I received a free digital ARC from the publisher via NetGalley in exchange for an honest review
I have been waiting foreverrrrrr for this to pop up on NetGalley and you can bet I snatched it up the moment I saw it - thanks again for the auto-approval, Llewellyn. I have read several of Estep's non-fiction works now and this is probably tied for first with my most favorite, which was his investigation of a former medieval prison in Spirits of the Cage. That book seriously creeped me the fuck out.
As did this one.
So Fox Hollow Farm was this spacious property in Indiana owned by the Baumeister family. It's beautiful and you probably would have no problem living there, until you learn that by the way, Herb Baumeister was probably a serial killer and the whole property is haunted by him, some of his victims, and/or an elemental that enjoys sowing and feeding off the negative energy.
I have had my fair share of paranormal experiences (the Villisca Ax Murder House in Villisca, Iowa; the Palmer House Hotel in Sauk Centre, MN; the Stanley Hotel in Estes Park, CO; and my own apartment for five years in Lincoln, NE). None of my experiences have been scary, and I have been lucky to see, hear, and take photos of evidence. (I have plenty of stories if you ever want to hear a few!) As such, it takes a fair bit for me to get creeped out, yet this book managed to do so. I was reading it while sitting on the couch, all the lights on in my apartment - DURING THE DAY. Some of it freaked me out that much. I think that mostly came from the idea of the elemental. I don't mess with that kind of stuff and I would never intentionally go somewhere that might be home to dangerous or malevolent entities. I have a young child and would never want to inadvertently bring something home that would put us in danger.
I say that Baumeister was 'probably' a serial killer because he committed suicide in Canada and was never tried for any of his alleged crimes. We will never know for sure, but in all actuality, he probably murdered at least a dozen young men in the 80s and 90s. When it became clear that the police were onto him, Baumeister fled to Canada and took his life, leaving nothing but grief and trauma behind.

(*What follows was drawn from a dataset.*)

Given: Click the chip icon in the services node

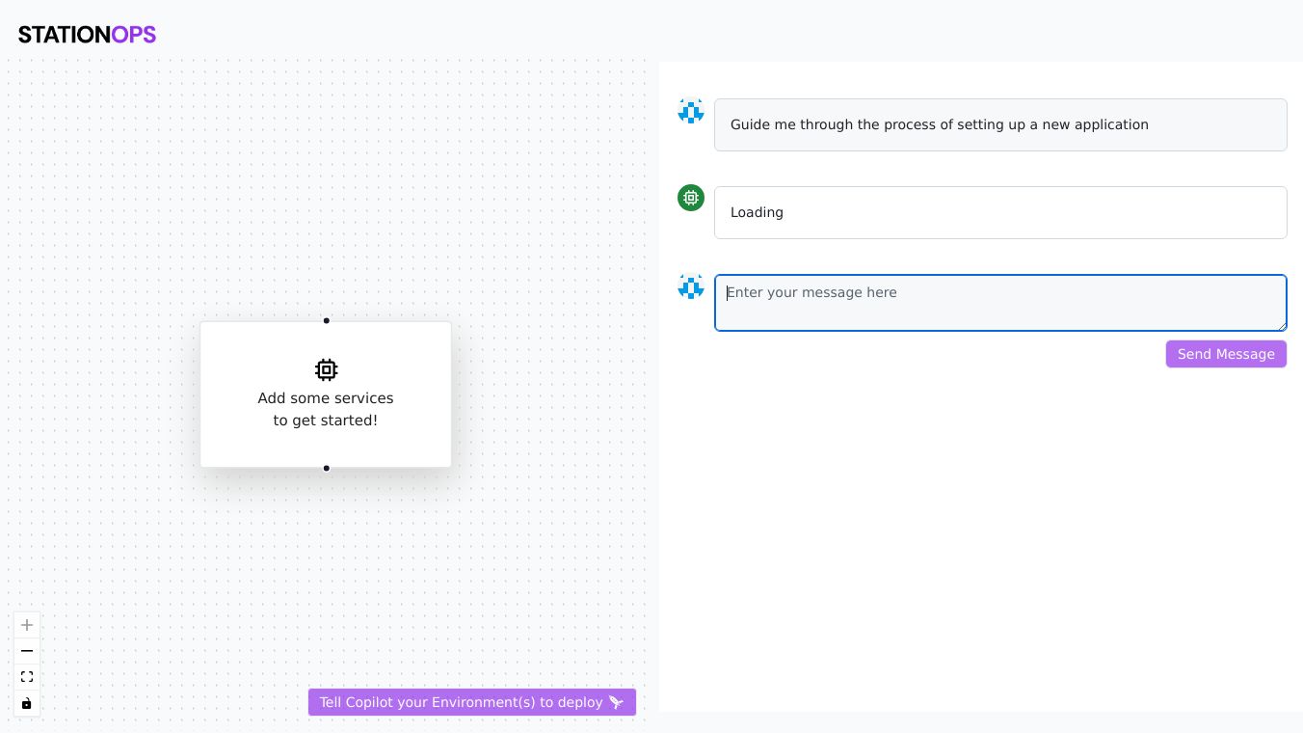Looking at the screenshot, I should pyautogui.click(x=326, y=369).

The book is really two-in-one. We get a brief history of Baumeister, his life and alleged crimes, and then we also get Estep and his teams' investigations and evidence. There is admittedly very little in the way of info on Baumeister due to his death. There is one man who claims to have survived Baumeister's attempt on his life and in doing so went on to become his sometimes-lover for a few years, but because Baumeister was never brought to trial, we don't know much about his alleged crimes, or even how many victims there may be. It is possible that not only did he lure young men back to his home from bars, but that he may have been responsible for a string of bodies left along a highway that just happens to be a route he would have taken for business. I can't imagine that his former wife would be too eager to provide any information about him or their life together with their children. As such, the book relies heavily on the paranormal aspect, so if you are looking for a heavy dose of true crime, you will be disappointed.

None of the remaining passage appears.